Gracias a Aristóteles los veranos de mediados de los ochenta tuvieron sentido y banda sonora: ‘Mi vida eres tú’.  Imagen: Cristal , RTVC Venzuela ( 1985).

Las Olimpiadas

Cada cuatro años un país puede dar la brasa con sus productos y sus destinos turísticos a todo el mundo gracias al interés de los griegos por del deporte, que no lo veían solo como cosa saludable sino también como algo imprescindible. A pesar de que en las primeras olimpiadas (776 A.C.) el ganador (Koleibos de Elida) recibió como premio una triste manzana, en nuestros días los ganadores consiguen una medalla, gloria limitada, y una principesca suma en concepto de representación. Aunque la mayoría de ellos no sepamos quienes son.

Ya en el 776 A.C. los griegos tenían equipos de animadoras. Imagen: Singapore 2010 Youth Olimpic Games (CC, Flickr).

Las matemáticas

Aunque no las entendamos, sabemos que ellos inventaron casi todo lo que nos entró por un oído y nos salió por el otro. ¿Cómo sería el mundo sin el Teorema de Pitágoras, sin lageometría euclidiana, o el Teorema de Tales? Pues más sencillo y manejable, sí, pero también mucho más tosco.

A la larga, los griegos nos dieron también a los empollones. Sin matemáticas, esto no hubiera sido posible. Imagen: ‘Revenge of the Nerds’, 20h Century Fox (1984).

La filosofía clásica

En los apuntes del instituto es el tema que menos páginas ocupa. Una minucia si lo comparamos con KantHume, o Wittgestein. Sin embargo en esas pocas páginas se resume el pensamiento occidental. Diógenes de Sinope fue, probablemente, el primer gurú admirado por gente incapaz de seguirle.
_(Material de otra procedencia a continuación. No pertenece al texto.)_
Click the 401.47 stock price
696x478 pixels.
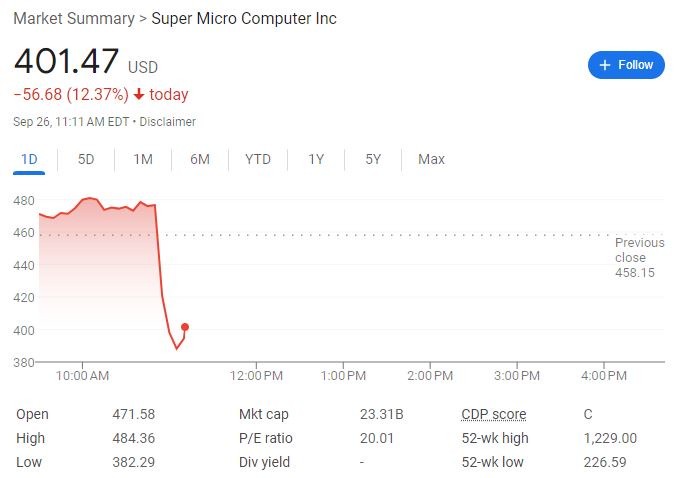click(66, 62)
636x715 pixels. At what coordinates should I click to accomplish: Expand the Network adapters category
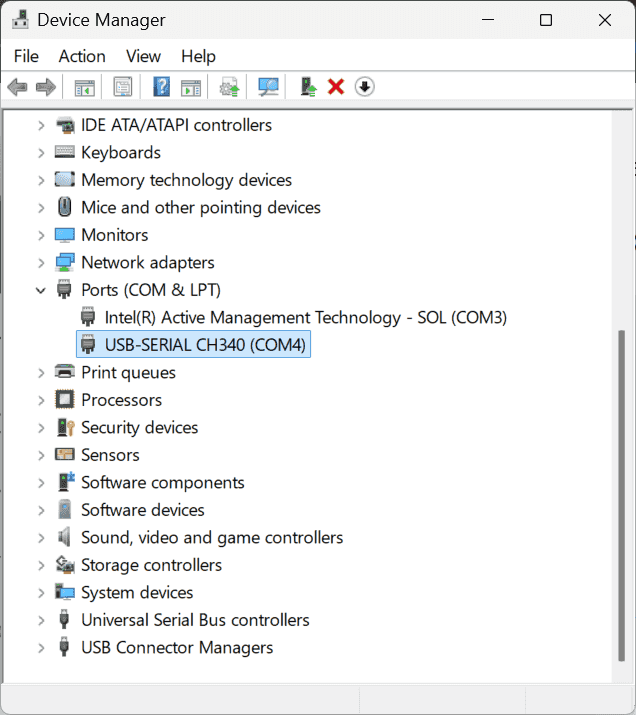(x=41, y=263)
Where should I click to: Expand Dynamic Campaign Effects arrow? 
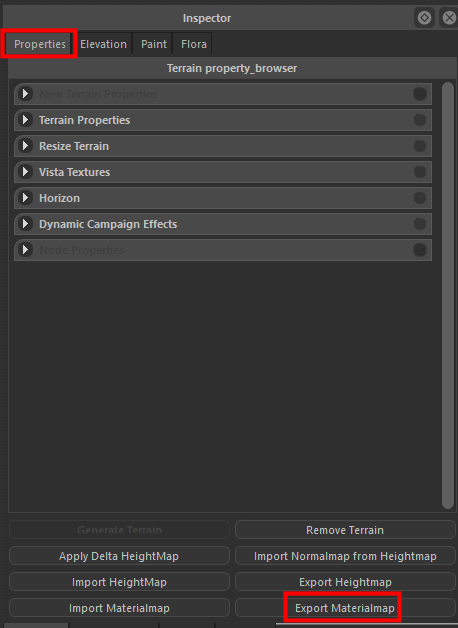tap(25, 224)
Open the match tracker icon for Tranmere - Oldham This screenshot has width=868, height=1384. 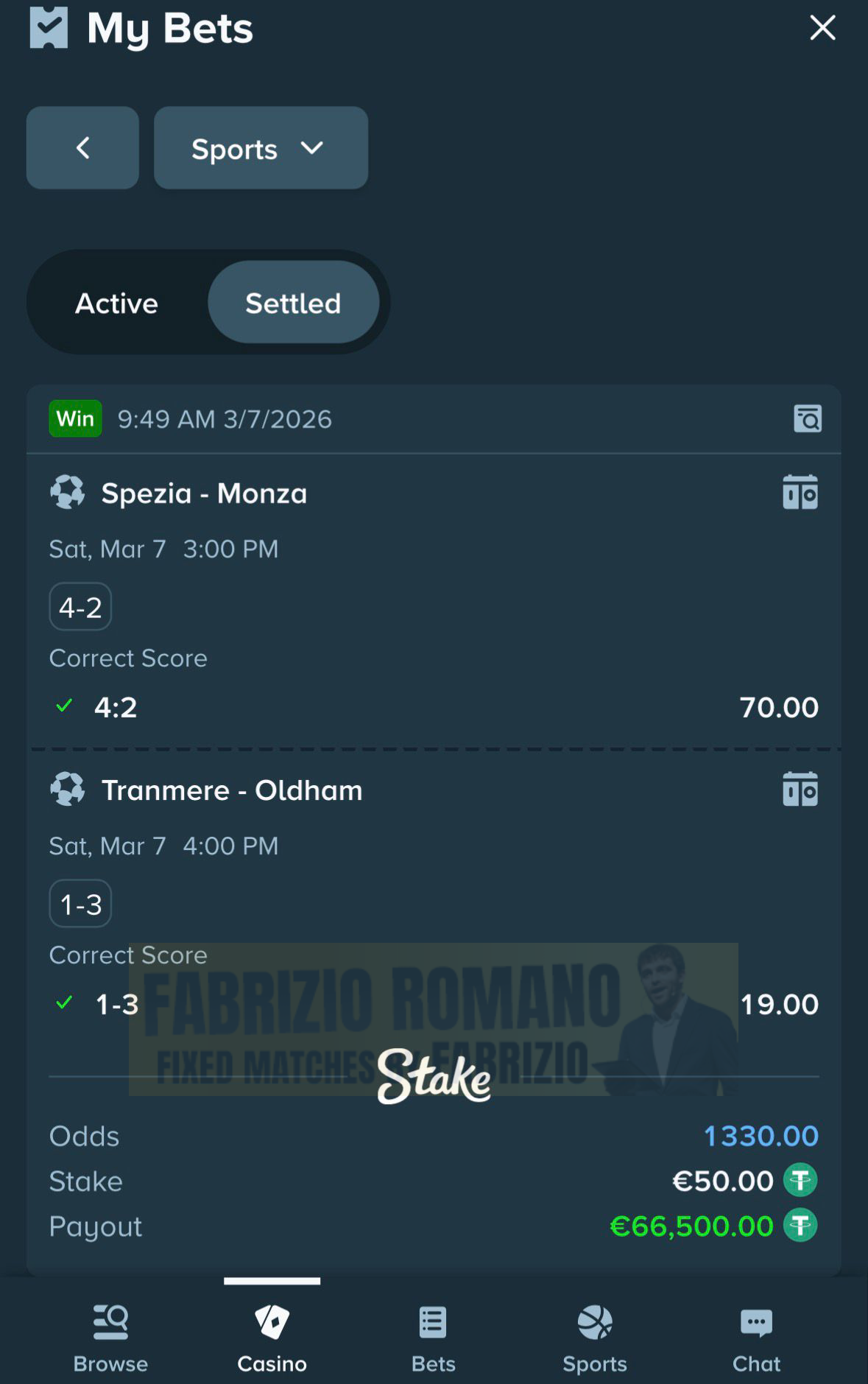click(x=802, y=789)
Lo de desprenderse de cosas superfluas, bien. Lo de vivir en un tonel, ya no tanto. Epicuro, con su idea de disfrutar del placer, fue venerado sin tener en cuenta lo importante… que no hablaba de la satisfacción inmediata.

Aunque el mismo Alejandro Magno admiró el modo de vida de Diógenes de Sinope, solo los chuchos se apuntaron al carro, como se aprecia en el cuadro ilustrativo. Imagen: Diógenes. J.L. Gèrome  (1860)

Eufemismos sobre la homosexualidad

Aunque no fueran conscientes de ello, los antiguos griegos eran unos adelantados a su tiempo y mientras que en otras latitudes la homosexualidad estaba vista como un delito, en Grecia supieron disfrutarla sin darle mayor importancia. Gracias a su amplitud de miras,“griego” no es solo un gentilicio, sino también un oscuro adjetivo con el que se adornan locales, anuncios de contactos, y prácticas que nos hacen pensar e imaginar.

Imagen: Mosaico antigua Grecia.

El principio de Arquímedes

Bien lo saben esos canis: lo único seguro en esta vida son los oros. Cuenta la leyenda que aArquímides le dieron una corona fabricada para Hierón II, a ver si el orfebre les había tangado. A Arquímides, Dios sabe por qué, le dio por bañarse con la corona, a ver si se le ocurría algo. Y así fue. La hidrostasia o Principio de Arquímides fue el primer sistema con el que se pudo saber que te estaban dando gato por liebre.